Increasingly, academics are using fictional devices to grab the attention of readers. Thus, in 2005, Ted Galen Carpenter of the Cato Institute wrote America's Coming War with China, whose first chapter was 'How the War Began' in 2013, describing how a pro-independence leader of Taiwan precipitated war with the mainland, leading to hostilities between Washington and Beijing.
There were conflicting accounts of who fired the first shot. But a Chinese missile attack sank the USS Ronald Reagan, with the loss of the carrier, three other ships and 1,832 lives.
Last December, James Kraska, a professor at the US Naval War College, wrote a piece in Orbis magazine called How the United States Lost the Naval War of 2015. Kraska, a commander in the US Navy and an expert in international law, ostensibly recounts a conflict in which the Chinese destroyed the USS George Washington in the East China Sea.
In this fictional account, there was no war over Taiwan. In fact, there was no declaration of hostilities. Without warning, a Chinese anti-ship missile struck the George Washington, causing the carrier to erupt in a cataclysm and sink to the bottom of the East China Sea with the loss of 4,000 men and 80 aircraft.
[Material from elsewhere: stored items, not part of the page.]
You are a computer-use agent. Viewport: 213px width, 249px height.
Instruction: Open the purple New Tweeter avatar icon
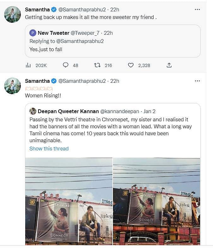[x=33, y=33]
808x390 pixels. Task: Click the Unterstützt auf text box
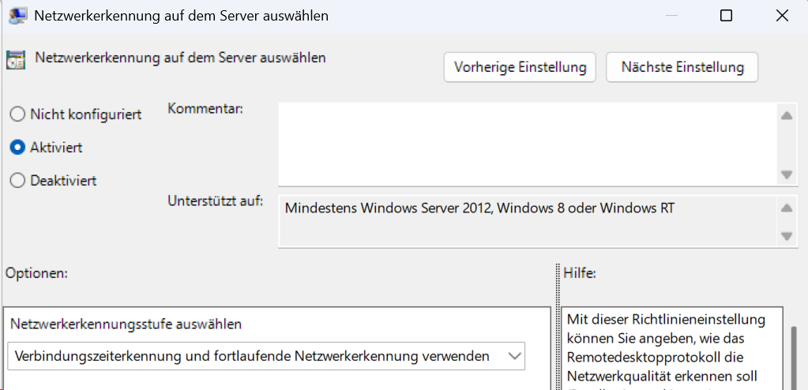tap(526, 221)
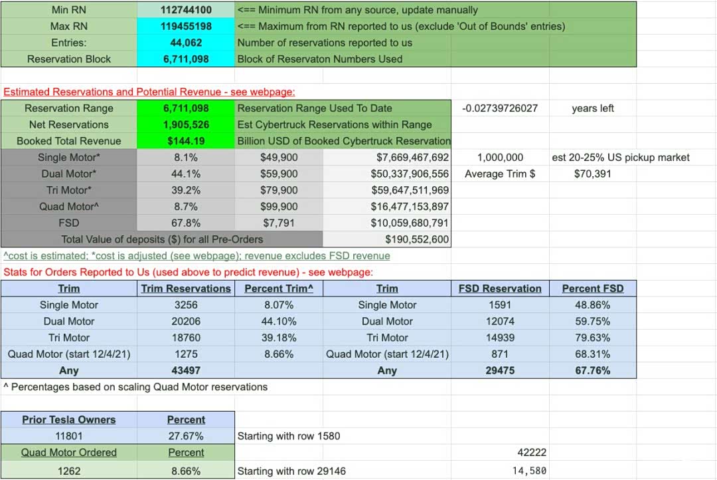Click the Prior Tesla Owners header cell
717x480 pixels.
tap(68, 420)
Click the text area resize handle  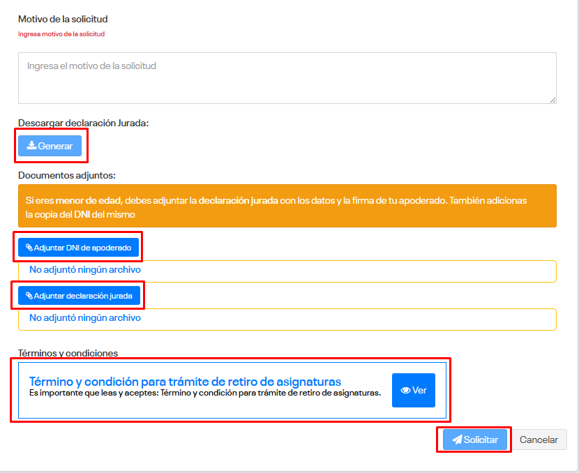552,99
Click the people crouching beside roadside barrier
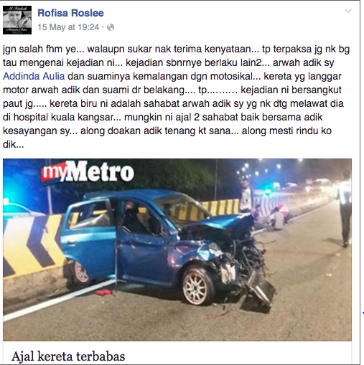The image size is (364, 365). [273, 218]
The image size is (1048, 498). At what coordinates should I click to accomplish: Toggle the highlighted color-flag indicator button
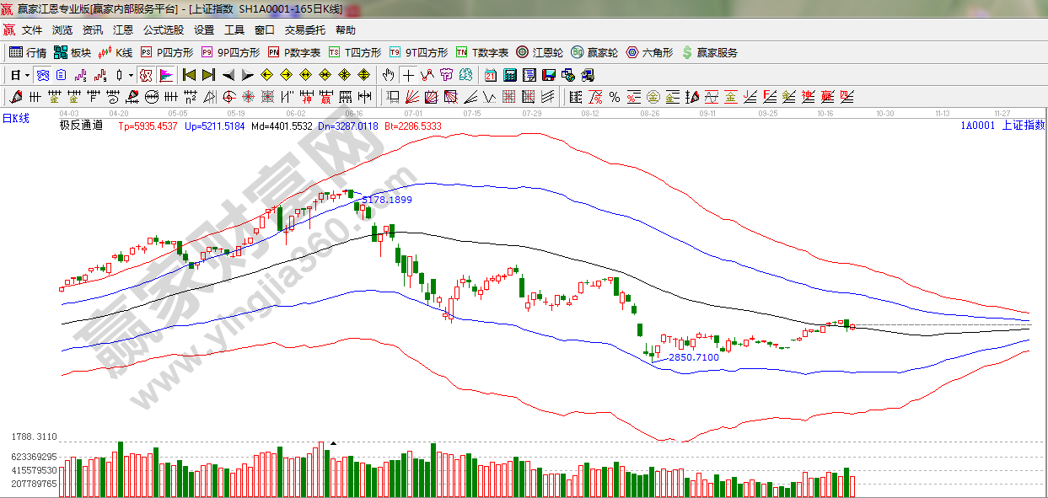tap(166, 75)

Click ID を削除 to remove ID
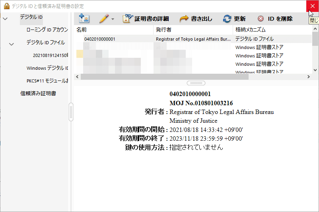click(x=275, y=19)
Beijing denied carrying out the attack and claimed that an explosion on board the carrier had created 'a radioactive incident' in its fishing zone, 'spreading nuclear fallout throughout the air and water in the region'. China sent a flotilla to rescue survivors in the oily waters. 'The Chinese media,' Kraska wrote, 'reported on the bravery of Chinese naval forces, fisheries enforcement police and common fishermen who were able to save numerous lives.'
The political fallout from the war, which was over almost as soon as it started, ended 75 years of American dominance in the Pacific Ocean and cemented China's position as the Asian hegemon.